“Look deep into nature, and then you will understand everything better.” — Albert Einstein
“Those who contemplate the beauty of the earth find reserves of strength that will endure as long as life lasts.” — Rachel Carson
“One touch of nature makes the whole world kin.” – William Shakespeare
The connection between contemplating nature and doing your shopping at the Denman Island Christmas Craft Fair may not be immediately obvious, but let me make a case for it: the Fair is, in its own way, an enchantingly beautiful invocation of the natural elements.
Earth is predominant. A crystalline-glazed vase, a two-foot in diameter wine-red platter, a leaf-patterned tea mug – all tell a story of mud, transformed through human hands and imagination into art. And the earth element shines, literally, in the metals and stones used by the fair’s many jewelers.
Water shows up in artisanal teas from wildcrafted plants, and wine from local vineyards. Also, scented soaps, lotions, and cosmetic oils invoke the warm soothing waters of a bath where we can pamper ourselves with products made from natural, locally-sourced ingredients.
Fire collaborates with earth in the ceramic arts, and also provides the transformative power found in glass arts and metalwork. The fire of the sun is also captured in dried flowers arranged as ornaments or made into teas.
And air? You can’t make crafts out of air, but you can smell it in the many luscious scents of the fair: rose and sandalwood, espresso and hot apple cider, beeswax and fir sap. You can see its movement in the fluttering of a hand-dipped candle flame, and hear its vibrations as you listen to local children playing mandolin outside the Community Hall.
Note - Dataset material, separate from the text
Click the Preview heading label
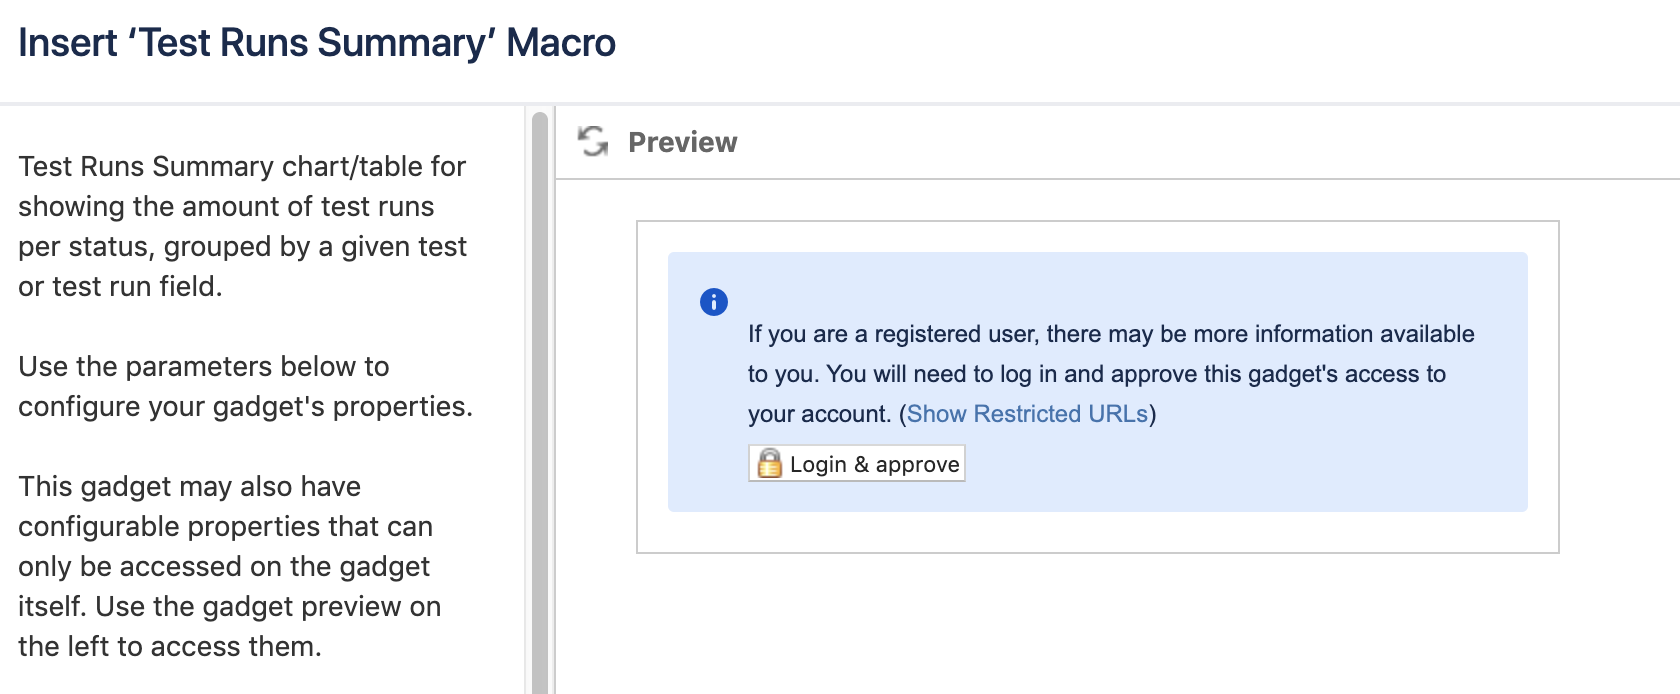 tap(682, 142)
Nature is everywhere: the forest manifests in exquisite wooden bowls, boxes and baskets. The animals that graze Denman’s fields contribute, whether via a pair of woollen socks, hand-knitted by the farmer who raised the sheep, or an irresistibly cute little needle-felted mouse. Denman’s gardens provide big firm garlic heads for braids; fruit for jams; and hot peppers for salsas and relishes.
By gathering together so many beautiful objects that come directly from the earth, craft fairs reconfigure our relationship with shopping, with the objects we use for play, utility and pleasure. The fair offers a welcome counterpoint to the disconnect created by global mass-production, and it brings our relationship with stuff a few satisfying steps closer to sustainable.
In a world where “nature deficit disorder” is a recognized syndrome associated with a host of physical, mental and social problems, taking part in a craft fair, as a vendor or shopper, feels ever more meaningful.